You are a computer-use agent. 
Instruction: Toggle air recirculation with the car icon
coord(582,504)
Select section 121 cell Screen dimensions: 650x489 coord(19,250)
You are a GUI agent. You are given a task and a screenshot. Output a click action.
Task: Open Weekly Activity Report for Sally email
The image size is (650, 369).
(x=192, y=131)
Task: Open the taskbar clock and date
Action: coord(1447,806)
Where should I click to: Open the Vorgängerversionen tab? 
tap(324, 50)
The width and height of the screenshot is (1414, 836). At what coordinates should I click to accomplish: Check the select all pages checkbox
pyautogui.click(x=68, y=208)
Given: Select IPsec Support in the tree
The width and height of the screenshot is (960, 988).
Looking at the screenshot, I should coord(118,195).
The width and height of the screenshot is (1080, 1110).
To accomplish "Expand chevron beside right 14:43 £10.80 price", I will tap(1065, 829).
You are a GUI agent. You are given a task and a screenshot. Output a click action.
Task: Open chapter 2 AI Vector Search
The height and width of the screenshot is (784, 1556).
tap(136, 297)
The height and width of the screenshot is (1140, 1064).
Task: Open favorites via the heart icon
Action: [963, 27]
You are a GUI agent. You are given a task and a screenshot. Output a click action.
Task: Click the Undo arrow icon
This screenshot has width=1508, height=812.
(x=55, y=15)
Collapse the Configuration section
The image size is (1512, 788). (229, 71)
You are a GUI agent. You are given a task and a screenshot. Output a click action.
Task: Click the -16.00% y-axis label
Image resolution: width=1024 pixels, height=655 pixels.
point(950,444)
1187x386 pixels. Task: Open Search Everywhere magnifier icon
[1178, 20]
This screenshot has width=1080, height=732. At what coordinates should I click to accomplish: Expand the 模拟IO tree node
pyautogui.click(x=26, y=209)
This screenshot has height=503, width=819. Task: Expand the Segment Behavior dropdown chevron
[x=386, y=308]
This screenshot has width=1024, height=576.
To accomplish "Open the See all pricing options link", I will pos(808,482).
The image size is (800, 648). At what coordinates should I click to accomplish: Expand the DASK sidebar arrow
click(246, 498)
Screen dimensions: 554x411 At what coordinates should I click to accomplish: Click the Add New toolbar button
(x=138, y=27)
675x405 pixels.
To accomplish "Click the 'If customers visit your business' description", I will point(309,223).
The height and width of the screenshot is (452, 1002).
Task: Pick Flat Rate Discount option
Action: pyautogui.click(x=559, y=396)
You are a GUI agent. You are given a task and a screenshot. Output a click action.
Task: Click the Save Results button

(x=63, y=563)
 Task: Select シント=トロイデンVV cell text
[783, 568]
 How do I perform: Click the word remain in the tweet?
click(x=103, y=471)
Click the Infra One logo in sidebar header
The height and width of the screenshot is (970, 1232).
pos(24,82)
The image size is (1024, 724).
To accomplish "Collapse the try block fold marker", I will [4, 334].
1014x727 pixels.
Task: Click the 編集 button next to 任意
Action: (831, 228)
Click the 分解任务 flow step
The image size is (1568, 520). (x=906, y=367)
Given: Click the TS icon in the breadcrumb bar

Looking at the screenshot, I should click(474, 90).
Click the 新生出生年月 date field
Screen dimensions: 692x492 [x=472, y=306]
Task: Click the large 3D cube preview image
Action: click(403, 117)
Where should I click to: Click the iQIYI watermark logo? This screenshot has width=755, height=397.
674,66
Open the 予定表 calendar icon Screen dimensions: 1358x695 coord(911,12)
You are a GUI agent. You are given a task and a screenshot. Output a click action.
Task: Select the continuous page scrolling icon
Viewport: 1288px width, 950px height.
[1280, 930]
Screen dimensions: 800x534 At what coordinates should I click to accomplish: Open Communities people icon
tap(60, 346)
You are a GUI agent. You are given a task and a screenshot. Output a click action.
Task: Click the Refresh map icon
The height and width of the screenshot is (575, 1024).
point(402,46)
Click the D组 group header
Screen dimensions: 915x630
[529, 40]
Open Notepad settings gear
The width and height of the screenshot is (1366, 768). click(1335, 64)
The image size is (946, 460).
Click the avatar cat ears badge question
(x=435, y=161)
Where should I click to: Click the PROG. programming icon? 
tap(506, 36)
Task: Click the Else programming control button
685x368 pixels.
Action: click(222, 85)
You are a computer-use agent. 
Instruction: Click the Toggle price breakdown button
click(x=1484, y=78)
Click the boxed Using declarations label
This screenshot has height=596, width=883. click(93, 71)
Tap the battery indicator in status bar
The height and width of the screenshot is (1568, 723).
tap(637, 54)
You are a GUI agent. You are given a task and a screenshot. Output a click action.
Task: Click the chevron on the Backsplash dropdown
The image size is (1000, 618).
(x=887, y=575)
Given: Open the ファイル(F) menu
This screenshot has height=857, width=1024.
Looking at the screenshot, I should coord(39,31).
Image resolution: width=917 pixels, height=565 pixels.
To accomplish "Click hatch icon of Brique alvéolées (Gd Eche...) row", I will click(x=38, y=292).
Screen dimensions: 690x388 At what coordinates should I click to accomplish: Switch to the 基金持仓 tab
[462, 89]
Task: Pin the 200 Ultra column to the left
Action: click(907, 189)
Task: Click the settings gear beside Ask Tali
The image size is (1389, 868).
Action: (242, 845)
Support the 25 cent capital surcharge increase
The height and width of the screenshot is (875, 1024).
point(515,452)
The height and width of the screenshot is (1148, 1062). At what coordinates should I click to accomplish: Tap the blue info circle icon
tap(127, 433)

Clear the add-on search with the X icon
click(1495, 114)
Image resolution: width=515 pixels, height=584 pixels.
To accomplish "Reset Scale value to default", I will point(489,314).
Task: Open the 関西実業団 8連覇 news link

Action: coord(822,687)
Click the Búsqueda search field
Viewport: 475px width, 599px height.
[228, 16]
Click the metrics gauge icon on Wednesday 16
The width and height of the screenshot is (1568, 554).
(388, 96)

# What you are asked to do:
Copy the data. Make sure every line matches exactly.

# Solution below:
You are a computer-use agent. 
Instruction: Toggle air recirculation with the car icon
coord(582,504)
Select section 121 cell Screen dimensions: 650x489 coord(19,250)
You are a GUI agent. You are given a task and a screenshot. Output a click action.
Task: Open Weekly Activity Report for Sally email
The image size is (650, 369).
(x=192, y=131)
Task: Open the taskbar clock and date
Action: coord(1447,806)
Where should I click to: Open the Vorgängerversionen tab? 
tap(324, 50)
The width and height of the screenshot is (1414, 836). At what coordinates should I click to accomplish: Check the select all pages checkbox
pyautogui.click(x=68, y=208)
Given: Select IPsec Support in the tree
The width and height of the screenshot is (960, 988).
Looking at the screenshot, I should coord(118,195).
The width and height of the screenshot is (1080, 1110).
To accomplish "Expand chevron beside right 14:43 £10.80 price", I will tap(1065, 829).
You are a GUI agent. You are given a task and a screenshot. Output a click action.
Task: Open chapter 2 AI Vector Search
The height and width of the screenshot is (784, 1556).
tap(136, 297)
The height and width of the screenshot is (1140, 1064).
Task: Open favorites via the heart icon
Action: [963, 27]
You are a GUI agent. You are given a task and a screenshot. Output a click action.
Task: Click the Undo arrow icon
This screenshot has width=1508, height=812.
(x=55, y=15)
Collapse the Configuration section
The image size is (1512, 788). (229, 71)
You are a GUI agent. You are given a task and a screenshot. Output a click action.
Task: Click the -16.00% y-axis label
Image resolution: width=1024 pixels, height=655 pixels.
point(950,444)
1187x386 pixels. Task: Open Search Everywhere magnifier icon
[1178, 20]
This screenshot has width=1080, height=732. At what coordinates should I click to accomplish: Expand the 模拟IO tree node
pyautogui.click(x=26, y=209)
This screenshot has height=503, width=819. Task: Expand the Segment Behavior dropdown chevron
[x=386, y=308]
This screenshot has width=1024, height=576.
To accomplish "Open the See all pricing options link", I will pos(808,482).
The image size is (800, 648). At what coordinates should I click to accomplish: Expand the DASK sidebar arrow
click(246, 498)
Screen dimensions: 554x411 At what coordinates should I click to accomplish: Click the Add New toolbar button
(x=138, y=27)
675x405 pixels.
To accomplish "Click the 'If customers visit your business' description", I will point(309,223).
The height and width of the screenshot is (452, 1002).
Task: Pick Flat Rate Discount option
Action: pyautogui.click(x=559, y=396)
You are a GUI agent. You are given a task and a screenshot. Output a click action.
Task: Click the Save Results button

(x=63, y=563)
 Task: Select シント=トロイデンVV cell text
[783, 568]
 How do I perform: Click the word remain in the tweet?
click(x=103, y=471)
Click the Infra One logo in sidebar header
The height and width of the screenshot is (970, 1232).
pos(24,82)
The image size is (1024, 724).
To accomplish "Collapse the try block fold marker", I will [4, 334].
1014x727 pixels.
Task: Click the 編集 button next to 任意
Action: (831, 228)
Click the 分解任务 flow step
The image size is (1568, 520). (x=906, y=367)
Given: Click the TS icon in the breadcrumb bar

Looking at the screenshot, I should click(474, 90).
Click the 新生出生年月 date field
Screen dimensions: 692x492 [x=472, y=306]
Task: Click the large 3D cube preview image
Action: click(403, 117)
Where should I click to: Click the iQIYI watermark logo? This screenshot has width=755, height=397.
674,66
Open the 予定表 calendar icon Screen dimensions: 1358x695 coord(911,12)
You are a GUI agent. You are given a task and a screenshot. Output a click action.
Task: Select the continuous page scrolling icon
Viewport: 1288px width, 950px height.
[1280, 930]
Screen dimensions: 800x534 At what coordinates should I click to accomplish: Open Communities people icon
tap(60, 346)
You are a GUI agent. You are given a task and a screenshot. Output a click action.
Task: Click the Refresh map icon
The height and width of the screenshot is (575, 1024).
point(402,46)
Click the D组 group header
Screen dimensions: 915x630
[529, 40]
Open Notepad settings gear
The width and height of the screenshot is (1366, 768). click(1335, 64)
The image size is (946, 460).
Click the avatar cat ears badge question
(x=435, y=161)
Where should I click to: Click the PROG. programming icon? 
tap(506, 36)
Task: Click the Else programming control button
685x368 pixels.
Action: click(222, 85)
You are a computer-use agent. 
Instruction: Click the Toggle price breakdown button
click(x=1484, y=78)
Click the boxed Using declarations label
This screenshot has height=596, width=883. click(93, 71)
Tap the battery indicator in status bar
The height and width of the screenshot is (1568, 723).
tap(637, 54)
You are a GUI agent. You are given a task and a screenshot. Output a click action.
Task: Click the chevron on the Backsplash dropdown
The image size is (1000, 618).
(x=887, y=575)
Given: Open the ファイル(F) menu
This screenshot has height=857, width=1024.
Looking at the screenshot, I should coord(39,31).
Image resolution: width=917 pixels, height=565 pixels.
To accomplish "Click hatch icon of Brique alvéolées (Gd Eche...) row", I will click(x=38, y=292).
Screen dimensions: 690x388 At what coordinates should I click to accomplish: Switch to the 基金持仓 tab
[462, 89]
Task: Pin the 200 Ultra column to the left
Action: click(907, 189)
Task: Click the settings gear beside Ask Tali
The image size is (1389, 868).
Action: (242, 845)
Support the 25 cent capital surcharge increase
The height and width of the screenshot is (875, 1024).
point(515,452)
The height and width of the screenshot is (1148, 1062). At what coordinates should I click to accomplish: Tap the blue info circle icon
tap(127, 433)

Clear the add-on search with the X icon
click(1495, 114)
Image resolution: width=515 pixels, height=584 pixels.
To accomplish "Reset Scale value to default", I will point(489,314).
Task: Open the 関西実業団 8連覇 news link

Action: coord(822,687)
Click the Búsqueda search field
Viewport: 475px width, 599px height.
[228, 16]
Click the metrics gauge icon on Wednesday 16
The width and height of the screenshot is (1568, 554).
(388, 96)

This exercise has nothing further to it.